The peat stratigraphy of Fen Bogs is dominated by Phragmites australis, revealing little environmental information other than the site was a wet upland valley fen. After the mire was colonized by an ombrogenous mire flora the stratigraphy yields useful palaeohydrological information, with the initial expansion of poorly humified Sphagnum peat reflecting this colonization. Sphagnum species decline between 130 and 95 cm, signifying drier surface conditions. The change to poorly humified Sphagnum papillosum at 95 cm indicates a wetter mire surface during FB8. Relatively wet conditions persist until the drier environmental indicator Sphagnum section Acutifolia replaces Sphagnum papillosum during FB9. This dry phase is short-lived, terminating with a return to wetter conditions evidenced by the replacement of Sphagnum section Acutifolia with the wet environmental indicator, Sphagnum section Cuspidata.

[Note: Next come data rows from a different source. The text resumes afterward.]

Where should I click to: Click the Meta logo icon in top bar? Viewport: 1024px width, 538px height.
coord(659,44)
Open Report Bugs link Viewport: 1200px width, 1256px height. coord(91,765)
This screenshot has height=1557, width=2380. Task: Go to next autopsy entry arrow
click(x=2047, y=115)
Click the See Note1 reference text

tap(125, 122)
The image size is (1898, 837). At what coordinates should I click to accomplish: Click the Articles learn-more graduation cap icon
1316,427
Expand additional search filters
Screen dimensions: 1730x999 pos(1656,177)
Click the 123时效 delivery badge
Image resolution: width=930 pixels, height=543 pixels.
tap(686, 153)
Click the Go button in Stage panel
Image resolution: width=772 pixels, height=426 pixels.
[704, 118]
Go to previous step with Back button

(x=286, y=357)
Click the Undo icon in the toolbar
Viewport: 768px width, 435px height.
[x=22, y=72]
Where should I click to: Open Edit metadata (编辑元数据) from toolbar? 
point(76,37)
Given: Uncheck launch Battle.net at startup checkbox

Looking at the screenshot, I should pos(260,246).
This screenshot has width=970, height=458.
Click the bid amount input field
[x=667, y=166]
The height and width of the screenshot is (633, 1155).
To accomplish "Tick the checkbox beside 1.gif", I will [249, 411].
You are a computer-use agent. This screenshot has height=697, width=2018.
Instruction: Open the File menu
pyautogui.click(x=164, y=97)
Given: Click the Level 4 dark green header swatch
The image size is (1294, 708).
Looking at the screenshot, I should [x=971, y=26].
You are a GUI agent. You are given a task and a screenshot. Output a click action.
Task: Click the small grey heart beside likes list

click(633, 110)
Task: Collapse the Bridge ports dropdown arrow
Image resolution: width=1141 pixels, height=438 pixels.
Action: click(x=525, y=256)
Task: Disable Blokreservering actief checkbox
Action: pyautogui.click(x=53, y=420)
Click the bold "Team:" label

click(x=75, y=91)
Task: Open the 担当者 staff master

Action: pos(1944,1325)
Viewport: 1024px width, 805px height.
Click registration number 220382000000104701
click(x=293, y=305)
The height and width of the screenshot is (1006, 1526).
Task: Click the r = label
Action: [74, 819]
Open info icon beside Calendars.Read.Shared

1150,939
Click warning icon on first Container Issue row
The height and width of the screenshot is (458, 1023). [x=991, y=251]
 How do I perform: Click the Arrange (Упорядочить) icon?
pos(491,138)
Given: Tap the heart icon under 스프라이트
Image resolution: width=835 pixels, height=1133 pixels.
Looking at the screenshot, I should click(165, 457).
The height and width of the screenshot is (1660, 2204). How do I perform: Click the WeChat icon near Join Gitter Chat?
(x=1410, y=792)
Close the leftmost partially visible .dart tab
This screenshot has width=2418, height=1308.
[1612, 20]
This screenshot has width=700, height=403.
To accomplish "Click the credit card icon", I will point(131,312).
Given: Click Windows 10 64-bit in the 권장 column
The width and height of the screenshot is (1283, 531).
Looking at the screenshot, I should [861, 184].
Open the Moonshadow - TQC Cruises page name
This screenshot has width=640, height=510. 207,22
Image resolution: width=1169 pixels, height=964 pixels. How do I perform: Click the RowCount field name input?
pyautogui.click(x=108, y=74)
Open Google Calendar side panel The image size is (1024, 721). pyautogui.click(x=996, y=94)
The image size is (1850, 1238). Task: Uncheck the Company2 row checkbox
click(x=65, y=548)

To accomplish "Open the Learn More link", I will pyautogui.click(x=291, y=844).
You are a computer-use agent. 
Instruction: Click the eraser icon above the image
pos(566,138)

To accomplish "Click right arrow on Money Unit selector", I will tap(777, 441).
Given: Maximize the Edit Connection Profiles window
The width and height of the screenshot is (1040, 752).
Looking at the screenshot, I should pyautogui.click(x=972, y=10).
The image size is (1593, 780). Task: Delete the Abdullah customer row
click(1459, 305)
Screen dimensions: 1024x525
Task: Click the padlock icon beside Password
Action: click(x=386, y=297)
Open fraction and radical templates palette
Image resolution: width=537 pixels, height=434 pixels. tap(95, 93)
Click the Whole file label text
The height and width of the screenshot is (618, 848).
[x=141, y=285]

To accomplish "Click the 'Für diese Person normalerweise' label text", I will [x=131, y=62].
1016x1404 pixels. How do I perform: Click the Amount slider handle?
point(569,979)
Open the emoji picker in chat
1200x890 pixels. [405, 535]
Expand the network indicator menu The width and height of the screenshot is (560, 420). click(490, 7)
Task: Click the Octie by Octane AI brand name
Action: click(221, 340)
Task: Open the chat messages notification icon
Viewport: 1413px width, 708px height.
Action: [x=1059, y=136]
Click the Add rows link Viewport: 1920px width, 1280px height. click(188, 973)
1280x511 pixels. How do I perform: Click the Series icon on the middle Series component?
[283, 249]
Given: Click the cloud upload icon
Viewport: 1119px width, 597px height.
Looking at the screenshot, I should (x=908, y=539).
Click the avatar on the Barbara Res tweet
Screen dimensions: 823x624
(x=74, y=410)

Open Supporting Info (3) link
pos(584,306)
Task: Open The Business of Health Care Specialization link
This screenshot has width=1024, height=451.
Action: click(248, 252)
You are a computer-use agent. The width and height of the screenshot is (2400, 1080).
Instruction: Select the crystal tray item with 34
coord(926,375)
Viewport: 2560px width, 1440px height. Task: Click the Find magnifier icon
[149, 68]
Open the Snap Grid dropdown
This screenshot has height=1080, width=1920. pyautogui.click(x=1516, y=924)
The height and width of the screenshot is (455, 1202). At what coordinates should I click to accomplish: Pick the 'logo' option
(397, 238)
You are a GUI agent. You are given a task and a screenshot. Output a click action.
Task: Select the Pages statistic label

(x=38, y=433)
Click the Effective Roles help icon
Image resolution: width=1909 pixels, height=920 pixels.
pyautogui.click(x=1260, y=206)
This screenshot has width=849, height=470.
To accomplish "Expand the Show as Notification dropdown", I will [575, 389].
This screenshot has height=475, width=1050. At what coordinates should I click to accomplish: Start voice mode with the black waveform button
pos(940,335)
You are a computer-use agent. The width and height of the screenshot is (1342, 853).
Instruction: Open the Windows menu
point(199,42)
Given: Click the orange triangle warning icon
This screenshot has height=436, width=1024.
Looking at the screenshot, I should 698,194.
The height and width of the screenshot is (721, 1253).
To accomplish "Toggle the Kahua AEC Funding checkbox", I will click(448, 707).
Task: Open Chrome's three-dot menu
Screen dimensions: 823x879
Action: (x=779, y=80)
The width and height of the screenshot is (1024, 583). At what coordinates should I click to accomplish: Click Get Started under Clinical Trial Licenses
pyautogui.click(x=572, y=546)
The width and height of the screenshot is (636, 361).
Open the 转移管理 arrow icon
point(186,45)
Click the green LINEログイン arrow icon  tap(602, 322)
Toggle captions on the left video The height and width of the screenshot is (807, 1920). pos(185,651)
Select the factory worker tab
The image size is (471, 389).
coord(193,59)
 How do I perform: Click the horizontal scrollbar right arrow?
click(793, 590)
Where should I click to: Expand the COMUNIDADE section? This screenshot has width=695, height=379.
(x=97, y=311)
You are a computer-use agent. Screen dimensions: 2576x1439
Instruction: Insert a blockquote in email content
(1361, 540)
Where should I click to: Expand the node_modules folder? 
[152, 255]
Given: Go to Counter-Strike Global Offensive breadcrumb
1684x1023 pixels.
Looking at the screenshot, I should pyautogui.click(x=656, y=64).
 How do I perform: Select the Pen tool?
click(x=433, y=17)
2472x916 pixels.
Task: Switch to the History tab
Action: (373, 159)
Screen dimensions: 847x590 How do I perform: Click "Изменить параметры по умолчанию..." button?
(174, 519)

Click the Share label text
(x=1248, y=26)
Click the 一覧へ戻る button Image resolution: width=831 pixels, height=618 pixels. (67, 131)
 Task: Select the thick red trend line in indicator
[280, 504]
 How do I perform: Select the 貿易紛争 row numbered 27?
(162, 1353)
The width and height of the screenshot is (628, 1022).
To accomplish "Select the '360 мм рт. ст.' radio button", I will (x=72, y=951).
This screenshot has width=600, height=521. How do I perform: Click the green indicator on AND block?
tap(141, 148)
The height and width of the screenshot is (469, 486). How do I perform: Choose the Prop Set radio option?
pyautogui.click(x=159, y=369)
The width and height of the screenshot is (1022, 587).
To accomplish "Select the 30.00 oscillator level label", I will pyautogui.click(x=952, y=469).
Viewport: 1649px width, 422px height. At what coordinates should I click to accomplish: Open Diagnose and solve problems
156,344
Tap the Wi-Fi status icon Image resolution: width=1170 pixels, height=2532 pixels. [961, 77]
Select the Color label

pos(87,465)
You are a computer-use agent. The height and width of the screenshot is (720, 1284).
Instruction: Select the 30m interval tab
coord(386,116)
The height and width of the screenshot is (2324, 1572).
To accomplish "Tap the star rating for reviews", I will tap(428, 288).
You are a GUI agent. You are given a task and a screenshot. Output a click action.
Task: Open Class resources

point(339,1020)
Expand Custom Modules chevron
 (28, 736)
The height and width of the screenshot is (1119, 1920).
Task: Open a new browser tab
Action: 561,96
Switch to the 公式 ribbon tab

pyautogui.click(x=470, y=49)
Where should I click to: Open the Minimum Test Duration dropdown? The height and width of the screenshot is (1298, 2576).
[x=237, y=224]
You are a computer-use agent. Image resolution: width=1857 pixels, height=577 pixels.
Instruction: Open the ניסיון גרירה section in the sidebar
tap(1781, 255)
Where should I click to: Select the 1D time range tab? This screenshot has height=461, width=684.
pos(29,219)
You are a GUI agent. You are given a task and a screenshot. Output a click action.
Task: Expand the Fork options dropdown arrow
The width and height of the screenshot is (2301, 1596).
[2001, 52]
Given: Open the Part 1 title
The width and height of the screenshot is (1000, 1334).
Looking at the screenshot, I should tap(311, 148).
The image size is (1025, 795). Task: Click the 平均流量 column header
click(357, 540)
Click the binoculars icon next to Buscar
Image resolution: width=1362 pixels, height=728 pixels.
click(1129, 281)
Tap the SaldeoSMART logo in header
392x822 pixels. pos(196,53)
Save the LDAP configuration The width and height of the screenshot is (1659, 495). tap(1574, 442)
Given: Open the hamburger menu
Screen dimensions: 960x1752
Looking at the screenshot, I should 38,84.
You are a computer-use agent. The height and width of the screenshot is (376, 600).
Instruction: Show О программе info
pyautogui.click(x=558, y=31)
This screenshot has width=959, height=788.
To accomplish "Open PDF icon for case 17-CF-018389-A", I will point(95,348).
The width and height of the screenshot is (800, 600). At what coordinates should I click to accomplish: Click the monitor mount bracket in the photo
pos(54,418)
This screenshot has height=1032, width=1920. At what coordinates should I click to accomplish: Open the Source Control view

The sequence of moisture changes in the upper 1.4 m occurs entirely within the past 800–700 years and appears to parallel Little Ice Age climatic fluctuations identified at other peat sites on the moors (Chiverrell, 1998). The uppermost stratigraphy contains evidence of human interference, almost certainly related to the building of the Whitby to Pickering railway across Fen Bogs in 1836 (Statham, 1989). Mires are an easily damaged environment and this unprecedented scale of human activity on the western edge of Fen Bogs could quite conceivably have had a catastrophic impact on the hydrology and flora.
Conclusions
Fen Bogs is an important site because it has yielded a significant record of vegetational and environmental change during the last 10 000 years. Detailed pollen records coupled with radiocarbon dating demonstrate the landscape history of the North York Moors. The sequence is one of few dated pollen profiles focusing upon mid- and late- Holocene times. The sequence identifies the impact that Neolithic, Bronze Age, Iron Age and historic communities had upon the landscape of North Yorkshire. Correlation of vegetation history with archaeological and documentary records has given this site particular importance, because Fen Bogs has produced the region's most complete and thoroughly dated pollen diagrams.